Conversely, when you ask the question, “who’s this product for?” and get an answer like, “it’s for single executive women who live in Tribecca, have aspirations to be a managing director and spend their summer weekends in the Hamptons,” then this is as green as lights get.
These clients not only know who their target market is but they’ve likely designed the product with this demographic in mind.
Does this mean there are no products with “everyone” as the target audience.
Well, yes and no.
Here’s a headline for a product that’s theoretically for “everyone.”
“A CLOGGED COLON is a Deadly Colon. Unclog now — before it’s too late!”
A clogged colon is certainly an urgent health problem.
Wouldn’t such a product be for everyone?
To be in the target audience for this product, the prospect has to not only 1) have a colon but 2) be conscious of this fact and 3) care about it.
And in our direct response world, this consciousness of the condition is usually rooted in a health problem, which we as copywriters must agitate if we want them to respond.
A “Headline Nightmare” analogous to “This product is for everyone.”
Take a look at the mess of an ad on top — the one with all the headlines.
It’s all over the place.
Here’s a re-cap. Take a deep breath.
It has a newsletter type header, “The Better Vision Revolution,” then a headline in red, “Your Eyes Are Your Windows to the World,” then a sub-headline with”Astonishing European Breakthrough,” then another sub-headline in the form of a question,” Can You Think of Anything More Devastating Than Going Blind?,” then a text box with an image of a woman’s face and the product…then a pre-head, “Thousands of grateful customers swear by it” and again…another bold red headline, “Are YOU ready to beat the “POOR” VISION BULLET?”…whatever that means.
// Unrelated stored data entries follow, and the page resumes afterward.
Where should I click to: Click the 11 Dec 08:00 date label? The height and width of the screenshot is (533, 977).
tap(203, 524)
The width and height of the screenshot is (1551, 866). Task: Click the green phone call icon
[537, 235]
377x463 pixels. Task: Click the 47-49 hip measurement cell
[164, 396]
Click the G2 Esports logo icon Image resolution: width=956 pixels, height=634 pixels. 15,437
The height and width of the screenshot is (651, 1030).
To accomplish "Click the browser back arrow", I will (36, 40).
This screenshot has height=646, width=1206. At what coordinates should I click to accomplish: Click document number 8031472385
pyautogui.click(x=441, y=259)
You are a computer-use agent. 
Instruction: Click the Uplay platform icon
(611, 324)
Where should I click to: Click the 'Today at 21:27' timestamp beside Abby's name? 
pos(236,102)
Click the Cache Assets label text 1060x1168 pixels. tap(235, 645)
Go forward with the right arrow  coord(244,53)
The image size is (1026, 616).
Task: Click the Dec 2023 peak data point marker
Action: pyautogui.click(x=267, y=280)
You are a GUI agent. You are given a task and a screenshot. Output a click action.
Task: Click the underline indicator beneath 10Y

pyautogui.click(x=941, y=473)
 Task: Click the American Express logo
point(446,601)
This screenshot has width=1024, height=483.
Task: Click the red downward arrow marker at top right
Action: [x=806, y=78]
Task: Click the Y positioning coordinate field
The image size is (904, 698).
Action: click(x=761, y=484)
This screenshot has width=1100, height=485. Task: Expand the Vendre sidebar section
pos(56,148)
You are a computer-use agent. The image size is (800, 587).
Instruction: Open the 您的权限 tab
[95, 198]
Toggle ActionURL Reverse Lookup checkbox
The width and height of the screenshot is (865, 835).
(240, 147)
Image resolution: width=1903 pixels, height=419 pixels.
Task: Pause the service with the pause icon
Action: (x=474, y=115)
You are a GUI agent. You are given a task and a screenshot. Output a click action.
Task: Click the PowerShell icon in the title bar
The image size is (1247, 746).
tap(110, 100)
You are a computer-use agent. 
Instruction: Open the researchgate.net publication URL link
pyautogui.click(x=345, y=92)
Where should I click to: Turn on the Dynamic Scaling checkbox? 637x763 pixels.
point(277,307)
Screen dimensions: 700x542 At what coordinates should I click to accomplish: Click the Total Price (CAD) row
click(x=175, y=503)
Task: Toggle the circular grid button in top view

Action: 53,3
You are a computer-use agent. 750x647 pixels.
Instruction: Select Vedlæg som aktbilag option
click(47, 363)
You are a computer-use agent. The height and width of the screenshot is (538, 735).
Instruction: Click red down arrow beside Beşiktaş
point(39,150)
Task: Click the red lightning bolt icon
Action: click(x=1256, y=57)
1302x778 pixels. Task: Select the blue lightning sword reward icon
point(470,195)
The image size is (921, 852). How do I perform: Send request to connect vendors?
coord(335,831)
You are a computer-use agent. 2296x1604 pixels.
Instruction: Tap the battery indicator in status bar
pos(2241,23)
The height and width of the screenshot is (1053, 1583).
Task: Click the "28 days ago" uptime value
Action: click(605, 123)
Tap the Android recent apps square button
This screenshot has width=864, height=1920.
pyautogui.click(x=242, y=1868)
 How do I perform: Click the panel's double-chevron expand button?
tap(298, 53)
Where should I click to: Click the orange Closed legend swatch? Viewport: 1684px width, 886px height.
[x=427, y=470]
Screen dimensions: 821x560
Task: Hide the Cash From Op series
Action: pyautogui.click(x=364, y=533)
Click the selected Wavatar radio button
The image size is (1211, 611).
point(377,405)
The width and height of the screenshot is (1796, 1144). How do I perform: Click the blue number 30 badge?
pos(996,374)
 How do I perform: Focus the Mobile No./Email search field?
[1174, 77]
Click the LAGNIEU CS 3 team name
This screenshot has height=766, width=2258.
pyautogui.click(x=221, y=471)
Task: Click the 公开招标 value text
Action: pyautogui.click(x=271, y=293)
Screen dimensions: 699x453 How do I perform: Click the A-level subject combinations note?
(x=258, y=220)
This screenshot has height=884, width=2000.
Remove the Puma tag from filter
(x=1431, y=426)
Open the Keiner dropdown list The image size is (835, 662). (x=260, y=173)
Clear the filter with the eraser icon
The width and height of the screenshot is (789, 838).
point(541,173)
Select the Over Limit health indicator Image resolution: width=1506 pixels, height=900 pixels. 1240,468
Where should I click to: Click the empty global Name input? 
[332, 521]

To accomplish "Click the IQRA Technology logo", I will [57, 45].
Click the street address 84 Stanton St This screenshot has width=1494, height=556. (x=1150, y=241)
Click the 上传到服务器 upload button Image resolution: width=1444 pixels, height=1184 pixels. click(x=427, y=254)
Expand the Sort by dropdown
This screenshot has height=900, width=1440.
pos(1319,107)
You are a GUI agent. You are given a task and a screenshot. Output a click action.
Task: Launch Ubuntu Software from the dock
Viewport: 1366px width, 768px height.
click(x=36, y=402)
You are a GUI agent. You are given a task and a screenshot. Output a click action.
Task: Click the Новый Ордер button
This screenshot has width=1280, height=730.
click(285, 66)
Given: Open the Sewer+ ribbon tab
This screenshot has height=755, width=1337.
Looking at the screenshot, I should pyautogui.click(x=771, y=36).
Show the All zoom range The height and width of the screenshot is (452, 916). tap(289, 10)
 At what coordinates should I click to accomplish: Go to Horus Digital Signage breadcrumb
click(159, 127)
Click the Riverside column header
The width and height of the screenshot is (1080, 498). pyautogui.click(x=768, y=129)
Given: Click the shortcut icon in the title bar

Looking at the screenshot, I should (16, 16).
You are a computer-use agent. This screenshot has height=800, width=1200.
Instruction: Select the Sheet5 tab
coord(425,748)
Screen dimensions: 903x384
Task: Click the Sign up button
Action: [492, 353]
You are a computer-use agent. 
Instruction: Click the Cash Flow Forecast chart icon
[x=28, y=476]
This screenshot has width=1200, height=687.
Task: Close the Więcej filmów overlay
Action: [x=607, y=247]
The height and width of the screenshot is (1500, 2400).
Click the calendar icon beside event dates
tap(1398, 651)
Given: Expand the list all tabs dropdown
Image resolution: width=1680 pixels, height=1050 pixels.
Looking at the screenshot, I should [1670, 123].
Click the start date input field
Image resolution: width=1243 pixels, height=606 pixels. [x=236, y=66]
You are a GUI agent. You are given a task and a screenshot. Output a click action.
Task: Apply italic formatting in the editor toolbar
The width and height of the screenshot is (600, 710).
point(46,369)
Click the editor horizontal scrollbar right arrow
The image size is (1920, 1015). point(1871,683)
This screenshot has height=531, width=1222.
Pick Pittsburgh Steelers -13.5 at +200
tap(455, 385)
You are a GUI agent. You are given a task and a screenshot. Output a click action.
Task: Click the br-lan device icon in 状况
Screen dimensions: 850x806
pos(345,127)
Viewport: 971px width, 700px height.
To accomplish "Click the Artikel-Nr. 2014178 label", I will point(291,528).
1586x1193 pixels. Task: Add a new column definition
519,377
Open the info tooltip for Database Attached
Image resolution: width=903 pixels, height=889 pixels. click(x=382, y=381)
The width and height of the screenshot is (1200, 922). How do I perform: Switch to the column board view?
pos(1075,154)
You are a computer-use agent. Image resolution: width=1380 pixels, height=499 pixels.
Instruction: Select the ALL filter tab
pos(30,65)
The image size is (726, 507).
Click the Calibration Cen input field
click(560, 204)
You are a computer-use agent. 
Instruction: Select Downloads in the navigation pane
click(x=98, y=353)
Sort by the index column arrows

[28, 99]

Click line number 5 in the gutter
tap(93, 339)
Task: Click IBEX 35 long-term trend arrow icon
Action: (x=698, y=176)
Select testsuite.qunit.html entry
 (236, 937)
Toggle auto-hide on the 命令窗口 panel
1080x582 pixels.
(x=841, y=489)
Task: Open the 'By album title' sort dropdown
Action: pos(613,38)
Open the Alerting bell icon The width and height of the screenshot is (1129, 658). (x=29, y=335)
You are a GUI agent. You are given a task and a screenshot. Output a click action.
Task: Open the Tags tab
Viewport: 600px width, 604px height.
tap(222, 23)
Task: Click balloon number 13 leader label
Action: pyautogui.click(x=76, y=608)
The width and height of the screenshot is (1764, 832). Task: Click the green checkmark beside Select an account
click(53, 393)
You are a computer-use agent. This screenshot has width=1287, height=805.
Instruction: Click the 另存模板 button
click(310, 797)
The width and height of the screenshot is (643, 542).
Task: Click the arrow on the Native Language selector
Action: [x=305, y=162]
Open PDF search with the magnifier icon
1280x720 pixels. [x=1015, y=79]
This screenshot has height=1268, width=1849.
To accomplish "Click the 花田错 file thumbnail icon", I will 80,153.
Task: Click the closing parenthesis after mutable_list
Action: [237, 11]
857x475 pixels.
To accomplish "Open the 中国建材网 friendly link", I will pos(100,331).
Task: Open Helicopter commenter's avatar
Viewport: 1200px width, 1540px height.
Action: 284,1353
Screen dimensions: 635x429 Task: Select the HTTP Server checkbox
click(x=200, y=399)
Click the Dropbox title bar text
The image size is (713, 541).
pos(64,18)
Geez, that was exhausting.
Are you still there?
I’ve seen some ad writers go astray but rarely as flagrantly as this.
Is there any reasoning behind it?
Yes, it bears resemblance to the marketer who claims his product is for everyone.
One Headline That Strikes at the White Hot Core
Instead of picking one hard-hitting headline and focusing all energy on it, like the exemplary “Never Worry About Your Eyesight Again — Guaranteed” or Gene Schwartz’s “Your Eyes Can Heal Themselves,” this ad writer reasoned that the more headlines he crammed onto the page, the higher the response.
But copywriting doesn’t work this way.
It didn’t work when Claude Hopkins penned his immortal headlines over one hundred years ago, nor when Gene Schwartz wrote his giant promise headlines forty years ago, nor does it today.
This kind of copy approach is like grabbing a shotgun and firing pellets in every direction without striking a single target.
It’s no surprise that the Botanic Choice magalog mails over and over and the Gene Schwartz space ad had years worth of insertions.
Look at Botanic Choice’s “Never Worry About Your Eyesight Again — Guaranteed.”
They know their target market and strike at the white hot core of it — the fear.
Have you ever seen the look of fear on someone’s face who’s losing his eyesight? It’s palpable.
“Never worry…again” addresses this fear, arguably the most important driver, right in the headline.
Ditto for Gene Schwartz’s ad which centers on a non-intervention approach to healing eye troubles.
Gene would not write the headline until he vaccuumed all the claims out of a book, prioritized them, then let them percolate for a while.
But it doesn’t really matter which headline school you belong to — crafting the headline as your first copywriting step or waiting to the end.
What matters is knowing your target market so well, you know what your average prospect eats for lunch, which magazines he reads and what his secret aspirations are. Once you know this, the headline is often more than halfway written.